## OBJECTIVE
Answer these three questions about the telecoms and reform excerpt below, one per line:
1. Which publisher is listed for the book?
2. What is the book's ISBN?
3. For third-sector actors in Kenya, what did the global neoliberal project present?

## SELECTED EXTRACT

>> Begin

Fabricating Silicon Savannah by Michel Njeri Wahome

Fabricating Silicon Savannah by Michel Njeri Wahome

Author:Michel Njeri Wahome
Language: eng
Format: epub
ISBN: 9783031344909
Publisher: Springer International Publishing


Telecoms and the Politics of Reform

The connections between democracy and ICTs are clear. The information and communications sector is tied directly to the crafting of public/political reputations and the rallying of polities. In this way, ICTs are connected to the cultivation of influence, including in the realm of electoral politics. Campaigns, propaganda and all manner of political messaging are carried through the airwaves. In addition, telecommunications technologies, digital technologies in particular, have been cast as expanding freedoms and access to knowledge. They have become implicated as tools for good governance, and digitisation and eGovernment programmes have proliferated around the world. As a result, arenas of advocacy for widespread access to these technologies are often politicised spaces. During the period that Kenyans are agitating for multi-party democracy and political reform, communications technologies are a material link to allies and supporters outside the country. Thereby, they became a point of advocacy for rights around communication and freedom of association. Local activists often aligned themselves with perspectives that were critical of the state and also provided support and resources for reform (Nyairo 2015; Throup and Hornsby 1998). For third-sector actors in Kenya, the global neoliberal project presented an opportunity to challenge the local political structure (Nyairo 2015; Throup and Hornsby 1998). Activists who might otherwise look askance at the effects of the SAPs on the local economy were allied with the related goal of pressing the state to adopt multi-party democracy. This is exemplary of alignment as a result of constrained agency. In this case, civil society actors are constrained by the parameters through which they can receive international support for local reforms.

>> End

## ENTRIES PROVIDED
>> Begin

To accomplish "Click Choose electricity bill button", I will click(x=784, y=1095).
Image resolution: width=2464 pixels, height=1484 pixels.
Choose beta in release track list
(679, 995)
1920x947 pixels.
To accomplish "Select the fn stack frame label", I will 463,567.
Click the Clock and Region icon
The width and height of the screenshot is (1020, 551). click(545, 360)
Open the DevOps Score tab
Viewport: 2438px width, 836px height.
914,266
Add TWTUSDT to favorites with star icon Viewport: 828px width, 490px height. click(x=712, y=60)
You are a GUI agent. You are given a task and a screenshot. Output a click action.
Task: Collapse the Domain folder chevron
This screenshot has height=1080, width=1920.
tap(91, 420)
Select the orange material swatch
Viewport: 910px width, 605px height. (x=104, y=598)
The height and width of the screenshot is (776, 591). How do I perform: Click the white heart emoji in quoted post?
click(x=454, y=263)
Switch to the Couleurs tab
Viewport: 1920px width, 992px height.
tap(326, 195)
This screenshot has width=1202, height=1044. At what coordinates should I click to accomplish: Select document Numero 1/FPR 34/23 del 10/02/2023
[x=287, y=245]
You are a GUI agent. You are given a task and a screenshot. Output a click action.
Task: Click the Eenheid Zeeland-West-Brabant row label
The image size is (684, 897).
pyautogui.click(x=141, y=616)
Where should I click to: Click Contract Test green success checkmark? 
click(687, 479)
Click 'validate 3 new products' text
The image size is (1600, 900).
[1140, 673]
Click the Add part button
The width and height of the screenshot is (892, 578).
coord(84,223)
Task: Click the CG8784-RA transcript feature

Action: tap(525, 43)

>> End

## WRITTEN ANSWER
1. Springer International Publishing
2. 9783031344909
3. An opportunity to challenge the local political structure